#### WRITTEN REQUEST:
Copy the data verbatim, from the line containing "Where should I click to: Click the row label 8" up to and including the line containing "Action: [x=420, y=143]".

++++++++++

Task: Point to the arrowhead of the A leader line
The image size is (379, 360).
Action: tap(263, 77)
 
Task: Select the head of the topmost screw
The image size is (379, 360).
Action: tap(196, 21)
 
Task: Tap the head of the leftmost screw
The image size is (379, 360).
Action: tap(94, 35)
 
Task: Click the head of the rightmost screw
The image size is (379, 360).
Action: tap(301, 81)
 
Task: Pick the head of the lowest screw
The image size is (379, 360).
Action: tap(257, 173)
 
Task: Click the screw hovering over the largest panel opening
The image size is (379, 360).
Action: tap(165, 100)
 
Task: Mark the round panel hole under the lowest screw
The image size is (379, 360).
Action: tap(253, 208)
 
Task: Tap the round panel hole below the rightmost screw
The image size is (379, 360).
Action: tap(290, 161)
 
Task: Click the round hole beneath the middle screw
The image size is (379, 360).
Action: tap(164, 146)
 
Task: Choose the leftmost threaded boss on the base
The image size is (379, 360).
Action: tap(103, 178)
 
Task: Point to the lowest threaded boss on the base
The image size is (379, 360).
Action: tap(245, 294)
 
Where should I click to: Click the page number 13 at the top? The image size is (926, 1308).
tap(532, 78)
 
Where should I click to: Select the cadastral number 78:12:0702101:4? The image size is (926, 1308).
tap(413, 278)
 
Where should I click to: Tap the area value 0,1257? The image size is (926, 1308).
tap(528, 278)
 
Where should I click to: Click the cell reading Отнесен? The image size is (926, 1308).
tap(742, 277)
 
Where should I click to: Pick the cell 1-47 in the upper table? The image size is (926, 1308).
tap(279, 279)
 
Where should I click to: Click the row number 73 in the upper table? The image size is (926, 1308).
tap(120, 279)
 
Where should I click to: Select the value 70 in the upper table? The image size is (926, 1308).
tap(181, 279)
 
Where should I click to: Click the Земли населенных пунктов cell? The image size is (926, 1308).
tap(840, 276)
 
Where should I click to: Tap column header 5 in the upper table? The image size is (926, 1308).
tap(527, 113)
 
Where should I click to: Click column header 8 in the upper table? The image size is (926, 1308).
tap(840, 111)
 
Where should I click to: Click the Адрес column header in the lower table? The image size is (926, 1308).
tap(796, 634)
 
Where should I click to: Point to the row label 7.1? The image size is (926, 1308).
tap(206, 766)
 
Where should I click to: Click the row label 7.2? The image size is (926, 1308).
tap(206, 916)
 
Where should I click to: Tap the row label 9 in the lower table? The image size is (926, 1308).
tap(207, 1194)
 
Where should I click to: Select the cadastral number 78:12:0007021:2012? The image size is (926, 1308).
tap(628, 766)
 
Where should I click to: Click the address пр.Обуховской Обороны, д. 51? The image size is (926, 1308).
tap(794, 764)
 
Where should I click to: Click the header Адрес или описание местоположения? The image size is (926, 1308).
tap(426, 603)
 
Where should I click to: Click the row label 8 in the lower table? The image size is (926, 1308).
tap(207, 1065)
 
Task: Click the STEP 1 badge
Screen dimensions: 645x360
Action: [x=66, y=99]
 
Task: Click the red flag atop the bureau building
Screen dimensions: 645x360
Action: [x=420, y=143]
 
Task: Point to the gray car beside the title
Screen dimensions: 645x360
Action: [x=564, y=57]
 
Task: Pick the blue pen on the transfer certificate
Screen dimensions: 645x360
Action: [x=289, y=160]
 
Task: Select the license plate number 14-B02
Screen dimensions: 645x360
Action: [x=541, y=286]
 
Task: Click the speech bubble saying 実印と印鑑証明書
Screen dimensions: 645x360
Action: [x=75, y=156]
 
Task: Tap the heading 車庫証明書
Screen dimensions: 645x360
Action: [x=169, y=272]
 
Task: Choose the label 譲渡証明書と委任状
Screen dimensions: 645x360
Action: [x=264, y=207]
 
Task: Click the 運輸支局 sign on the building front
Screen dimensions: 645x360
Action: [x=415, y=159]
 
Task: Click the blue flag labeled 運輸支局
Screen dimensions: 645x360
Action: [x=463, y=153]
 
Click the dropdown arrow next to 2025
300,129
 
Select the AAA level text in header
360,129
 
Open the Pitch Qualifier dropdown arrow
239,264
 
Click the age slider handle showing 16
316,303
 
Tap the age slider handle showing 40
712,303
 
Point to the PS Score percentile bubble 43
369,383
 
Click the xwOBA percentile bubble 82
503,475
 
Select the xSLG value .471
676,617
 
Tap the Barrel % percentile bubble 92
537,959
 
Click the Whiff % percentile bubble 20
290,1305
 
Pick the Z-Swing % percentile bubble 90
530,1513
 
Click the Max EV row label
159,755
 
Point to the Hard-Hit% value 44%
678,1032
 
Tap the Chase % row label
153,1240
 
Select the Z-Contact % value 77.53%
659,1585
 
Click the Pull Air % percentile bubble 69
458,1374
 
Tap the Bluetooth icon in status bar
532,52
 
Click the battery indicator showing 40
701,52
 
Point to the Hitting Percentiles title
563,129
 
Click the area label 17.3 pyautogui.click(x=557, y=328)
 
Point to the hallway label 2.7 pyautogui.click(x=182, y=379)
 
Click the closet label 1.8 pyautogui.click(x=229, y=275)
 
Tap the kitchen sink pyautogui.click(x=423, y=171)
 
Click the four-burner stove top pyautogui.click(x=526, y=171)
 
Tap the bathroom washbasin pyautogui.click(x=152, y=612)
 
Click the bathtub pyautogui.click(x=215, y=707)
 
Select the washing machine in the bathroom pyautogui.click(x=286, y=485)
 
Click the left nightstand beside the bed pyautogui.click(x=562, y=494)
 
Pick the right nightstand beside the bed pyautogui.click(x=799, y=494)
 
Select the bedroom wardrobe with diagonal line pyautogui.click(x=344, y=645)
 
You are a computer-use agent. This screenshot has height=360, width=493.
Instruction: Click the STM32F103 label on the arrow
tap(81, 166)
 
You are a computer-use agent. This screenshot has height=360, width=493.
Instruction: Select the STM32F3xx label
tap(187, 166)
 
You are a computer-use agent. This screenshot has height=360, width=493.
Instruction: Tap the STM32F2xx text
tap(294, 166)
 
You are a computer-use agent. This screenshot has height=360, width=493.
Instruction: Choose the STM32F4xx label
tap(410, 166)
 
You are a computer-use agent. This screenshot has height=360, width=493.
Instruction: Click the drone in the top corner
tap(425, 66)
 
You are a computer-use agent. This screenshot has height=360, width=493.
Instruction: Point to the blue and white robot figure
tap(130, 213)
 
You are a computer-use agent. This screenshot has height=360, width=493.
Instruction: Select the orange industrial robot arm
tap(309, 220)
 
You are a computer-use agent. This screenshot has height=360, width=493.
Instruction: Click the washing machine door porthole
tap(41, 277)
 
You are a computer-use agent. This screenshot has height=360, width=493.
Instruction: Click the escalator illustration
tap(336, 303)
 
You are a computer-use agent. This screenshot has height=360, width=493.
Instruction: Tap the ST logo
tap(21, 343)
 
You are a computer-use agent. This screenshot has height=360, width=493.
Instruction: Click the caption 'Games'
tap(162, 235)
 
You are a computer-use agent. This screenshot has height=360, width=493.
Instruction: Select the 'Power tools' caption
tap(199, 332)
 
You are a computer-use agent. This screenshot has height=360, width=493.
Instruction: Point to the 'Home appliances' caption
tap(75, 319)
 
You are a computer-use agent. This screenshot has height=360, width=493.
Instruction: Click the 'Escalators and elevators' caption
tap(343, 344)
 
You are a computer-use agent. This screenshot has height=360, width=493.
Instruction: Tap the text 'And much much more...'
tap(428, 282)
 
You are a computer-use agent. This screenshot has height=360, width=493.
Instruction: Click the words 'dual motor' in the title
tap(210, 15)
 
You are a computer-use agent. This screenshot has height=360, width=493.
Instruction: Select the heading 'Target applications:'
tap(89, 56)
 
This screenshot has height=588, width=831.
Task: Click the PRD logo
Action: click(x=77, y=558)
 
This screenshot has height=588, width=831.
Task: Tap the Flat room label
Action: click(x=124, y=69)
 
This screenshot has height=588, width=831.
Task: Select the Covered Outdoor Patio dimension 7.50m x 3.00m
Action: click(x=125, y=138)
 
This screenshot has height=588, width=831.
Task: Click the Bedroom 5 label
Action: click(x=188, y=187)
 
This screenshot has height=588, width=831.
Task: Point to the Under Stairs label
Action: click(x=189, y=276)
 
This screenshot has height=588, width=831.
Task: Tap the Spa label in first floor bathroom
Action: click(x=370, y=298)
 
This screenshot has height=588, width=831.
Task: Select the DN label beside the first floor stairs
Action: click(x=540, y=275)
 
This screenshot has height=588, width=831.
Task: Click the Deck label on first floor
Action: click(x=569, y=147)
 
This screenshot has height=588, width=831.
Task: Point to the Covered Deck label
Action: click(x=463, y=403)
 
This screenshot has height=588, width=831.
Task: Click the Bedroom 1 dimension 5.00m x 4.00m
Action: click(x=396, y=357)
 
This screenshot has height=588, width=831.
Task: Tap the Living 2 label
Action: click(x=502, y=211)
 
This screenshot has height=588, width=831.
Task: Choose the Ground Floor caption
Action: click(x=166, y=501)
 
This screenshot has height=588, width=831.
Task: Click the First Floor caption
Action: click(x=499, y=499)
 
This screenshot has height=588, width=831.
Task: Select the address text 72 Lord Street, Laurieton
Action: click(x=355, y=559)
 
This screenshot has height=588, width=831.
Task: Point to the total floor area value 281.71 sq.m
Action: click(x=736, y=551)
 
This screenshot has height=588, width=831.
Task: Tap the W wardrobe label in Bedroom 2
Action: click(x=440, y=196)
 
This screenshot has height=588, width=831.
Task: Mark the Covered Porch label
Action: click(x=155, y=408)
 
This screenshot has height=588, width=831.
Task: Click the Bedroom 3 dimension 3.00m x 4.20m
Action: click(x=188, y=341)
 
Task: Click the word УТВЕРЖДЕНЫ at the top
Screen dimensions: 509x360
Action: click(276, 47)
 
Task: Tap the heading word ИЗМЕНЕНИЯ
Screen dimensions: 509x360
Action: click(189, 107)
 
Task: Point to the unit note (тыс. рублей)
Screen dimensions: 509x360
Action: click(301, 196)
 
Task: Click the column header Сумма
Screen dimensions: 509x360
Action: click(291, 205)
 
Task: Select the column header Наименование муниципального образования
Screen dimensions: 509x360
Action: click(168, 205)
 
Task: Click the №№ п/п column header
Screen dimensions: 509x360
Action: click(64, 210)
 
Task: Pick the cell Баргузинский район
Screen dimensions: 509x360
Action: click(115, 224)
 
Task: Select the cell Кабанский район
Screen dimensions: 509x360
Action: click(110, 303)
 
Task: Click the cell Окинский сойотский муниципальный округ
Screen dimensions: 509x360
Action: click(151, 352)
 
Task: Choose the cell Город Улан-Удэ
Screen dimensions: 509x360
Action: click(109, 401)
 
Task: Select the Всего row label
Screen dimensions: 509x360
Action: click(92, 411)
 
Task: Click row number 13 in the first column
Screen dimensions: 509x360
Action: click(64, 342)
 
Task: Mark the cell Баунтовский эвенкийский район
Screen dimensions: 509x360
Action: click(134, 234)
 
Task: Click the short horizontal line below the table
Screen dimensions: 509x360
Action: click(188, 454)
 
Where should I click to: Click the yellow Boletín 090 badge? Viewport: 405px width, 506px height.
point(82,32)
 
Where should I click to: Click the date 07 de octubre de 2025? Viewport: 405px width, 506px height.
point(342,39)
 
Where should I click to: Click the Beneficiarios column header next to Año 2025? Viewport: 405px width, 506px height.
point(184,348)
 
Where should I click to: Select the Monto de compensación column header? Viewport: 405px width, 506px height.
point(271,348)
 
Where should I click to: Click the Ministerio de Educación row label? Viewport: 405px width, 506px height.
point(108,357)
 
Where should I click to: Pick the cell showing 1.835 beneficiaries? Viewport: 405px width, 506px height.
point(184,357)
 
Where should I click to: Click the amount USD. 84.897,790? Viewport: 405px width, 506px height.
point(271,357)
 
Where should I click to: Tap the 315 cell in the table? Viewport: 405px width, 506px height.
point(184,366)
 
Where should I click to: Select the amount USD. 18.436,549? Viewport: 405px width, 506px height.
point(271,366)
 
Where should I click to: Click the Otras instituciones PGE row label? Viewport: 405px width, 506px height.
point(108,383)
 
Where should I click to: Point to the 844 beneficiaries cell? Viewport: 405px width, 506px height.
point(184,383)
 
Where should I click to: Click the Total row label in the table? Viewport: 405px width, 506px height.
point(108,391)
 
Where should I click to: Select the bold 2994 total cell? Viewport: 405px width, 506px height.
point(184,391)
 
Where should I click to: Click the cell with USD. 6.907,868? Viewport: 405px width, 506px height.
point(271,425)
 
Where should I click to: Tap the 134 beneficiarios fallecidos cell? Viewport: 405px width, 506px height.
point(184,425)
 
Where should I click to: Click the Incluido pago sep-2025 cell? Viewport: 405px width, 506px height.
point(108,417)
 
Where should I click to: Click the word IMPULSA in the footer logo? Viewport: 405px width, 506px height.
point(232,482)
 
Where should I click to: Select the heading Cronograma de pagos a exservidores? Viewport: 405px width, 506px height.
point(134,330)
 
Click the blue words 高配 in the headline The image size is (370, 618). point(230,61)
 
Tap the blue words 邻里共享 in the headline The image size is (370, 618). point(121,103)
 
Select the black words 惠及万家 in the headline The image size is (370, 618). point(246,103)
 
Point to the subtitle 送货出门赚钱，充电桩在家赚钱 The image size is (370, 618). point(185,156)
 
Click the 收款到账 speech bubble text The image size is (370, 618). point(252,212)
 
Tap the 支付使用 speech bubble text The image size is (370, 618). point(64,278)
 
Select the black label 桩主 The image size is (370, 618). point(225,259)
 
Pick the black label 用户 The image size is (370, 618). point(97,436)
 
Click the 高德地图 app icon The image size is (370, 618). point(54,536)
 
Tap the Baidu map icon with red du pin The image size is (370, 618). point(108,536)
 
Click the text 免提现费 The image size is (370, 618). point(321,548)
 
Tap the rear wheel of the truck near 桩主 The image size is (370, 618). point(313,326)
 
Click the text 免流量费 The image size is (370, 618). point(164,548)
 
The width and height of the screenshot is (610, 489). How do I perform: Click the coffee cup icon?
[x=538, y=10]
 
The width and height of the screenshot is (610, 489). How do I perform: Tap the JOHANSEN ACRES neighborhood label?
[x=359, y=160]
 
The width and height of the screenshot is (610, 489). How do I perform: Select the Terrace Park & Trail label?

++++++++++

#### OUTPUT OF THE TASK:
Where should I click to: Click the row label 8 in the lower table? The image size is (926, 1308).
tap(207, 1065)
 
Task: Click the STEP 1 badge
Screen dimensions: 645x360
Action: [x=66, y=99]
 
Task: Click the red flag atop the bureau building
Screen dimensions: 645x360
Action: [x=420, y=143]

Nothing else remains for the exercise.